ロビン『アルビオン・オンライン』は当初のから基本無料タイトルを予定していましたが、とある事情により、じつはリリース間近で有料タイトルとして1度配信することが決まりました。
かなりハードコアでニッチなゲームであるため、初期の開発では熱心なプレイヤーに最高の体験を提供しつつ、その後はくり返しのアップデートをしながらも、プレイヤー数を拡大するのが重要でした。
そして、ゲームの主要部分の完成に自信を持ったところで無料タイトルに変更しました。基本無料タイトルへと移行する前も後も、オプションのプレミアム契約は存在し、ゴールドなどの販売もおこなっています。

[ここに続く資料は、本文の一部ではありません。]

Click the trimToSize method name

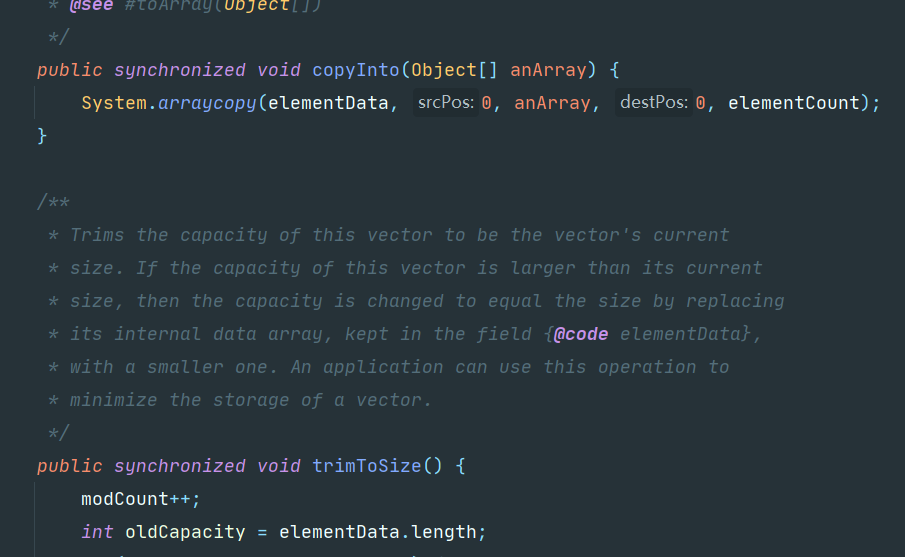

そしてモバイル対応に関してですが、基本無料タイトルの案が最初にあったように、『アルビオン・オンライン』は開発の初期段階からクロスプラットフォームで遊べるゲームとして設計されていました。
ですが、モバイルとPCをシームレスに切り替えられる完全なMMO体験を実現するのは、かなりたいへんな作業でした。そのため、iOS、Android向けに提供できるよう最適化するのに、10年近くも掛かってしまいました。

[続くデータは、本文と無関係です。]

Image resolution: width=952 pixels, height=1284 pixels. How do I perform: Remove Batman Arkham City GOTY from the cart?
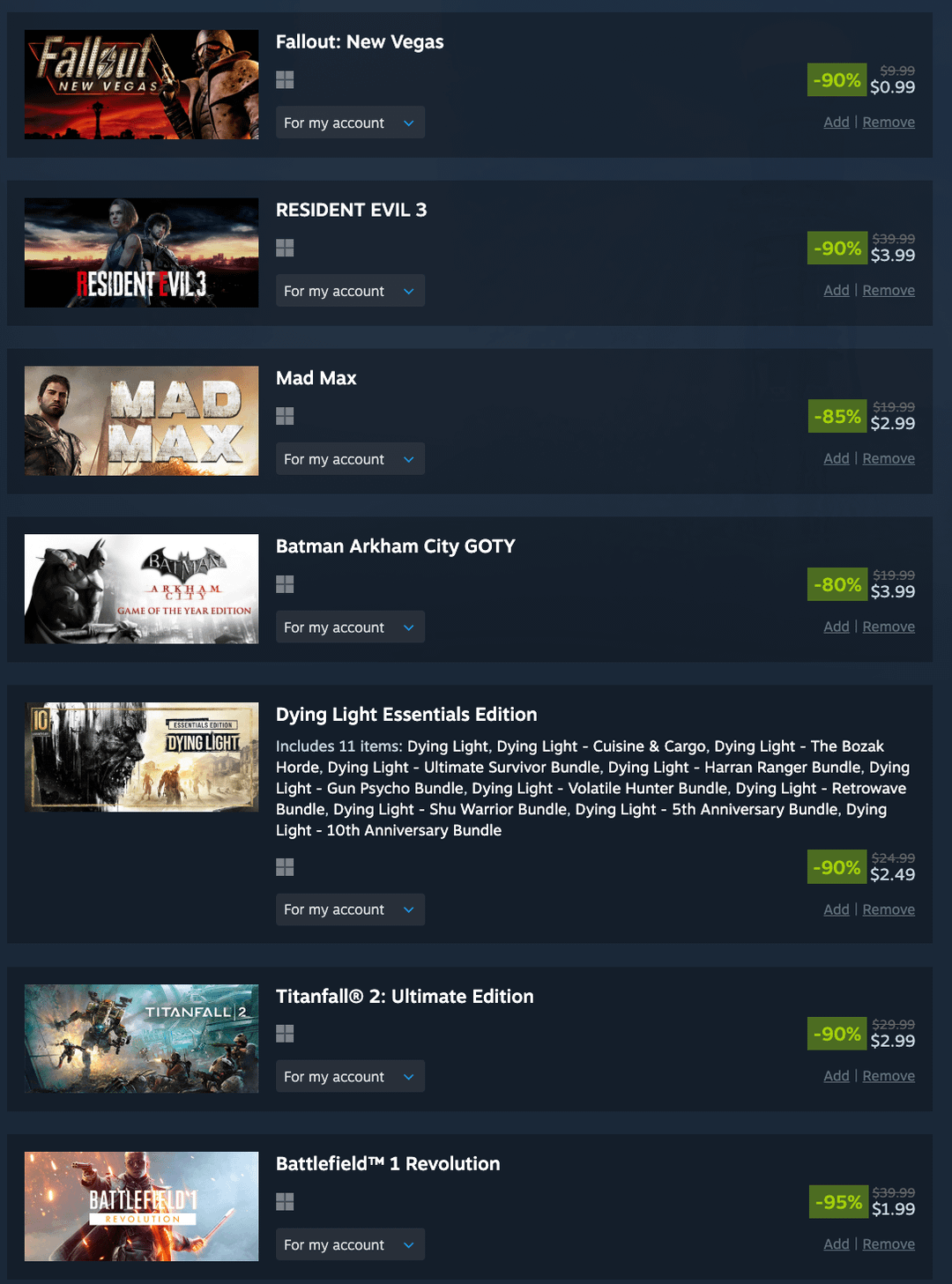(x=889, y=627)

そのおかげで『アルビオン・オンライン』が進化する大きな一歩となりました。これら要素と2020年以降にアジアの5ヵ国語に対応したことも重要でした。アジアにおいて、日本でのプレイヤーも増えましたね。
モバイルで遊べる本格的なMMORPGであることと、対応言語がどんどん増えていくことで、今後アジアでさらに多くのプレイヤーが『アルビオン・オンライン』を楽しんでくれることを期待しています。
アジアサーバーと日本について
――2022年に日本語化に対応しました。日本のプレイヤーにも遊んでもらいたい思いがあったのでしょうか。
ロビン私たちはつねにゲームの新しい言語への対応を検討しています。もちろん、新しい言語への対応は継続的なサポートが必要なため、戦略的に言語を選択し、『アルビオン・オンライン』のコミュニティを成長させる可能性がもっとも高い言語を選択する必要があります。
2021年にiOS、Android版に対応したとき、日本のMMORPGの熱烈なプレイヤーの間で本作に高い関心が寄せらていました。ですが実際には言語の壁があり、経験の浅いプレイヤーが『アルビオン・オンライン』を始めるには難しい状況だったのです。
そこで日本語に対応したところ、日本でのプレイヤー数が大幅に増加し、動画でのプレイガイドや掲示板でのコミュニケーションも大幅に増えました。日本のプレイヤーの皆さんがアジアサーバーにどのように反応し、今後どんなゲーム世界を作り上げてくれるのか、とても楽しみにしています。
――今回、アジアサーバーを作ることになった狙いや経緯を教えてください。
ロビン2017年のリリース時からとくにこの数年のあいだで、アジアのプレイヤー数が驚異的に伸びています。全世界のプレイヤー数の伸びとともに、アジアでのこの成長にとくに影響を与えたのは、2021年のモバイル公式対応と、2020年以降のアジア5言語への対応です。
モバイルで利用できる本格的なMMORPG体験と対応言語の増加は、この地域において非常に強力な成長要因です。ただ、本作はもともとアメリカ東部にある単一のゲームサーバーで遊ぶゲームでした。このことは、快適なプレイを阻害する大きな要素でした。サーバーへの接続速度の問題もあるほか、メンテナンスやゲームイベントがアジアのプレイヤーに最適な時間ではないですから。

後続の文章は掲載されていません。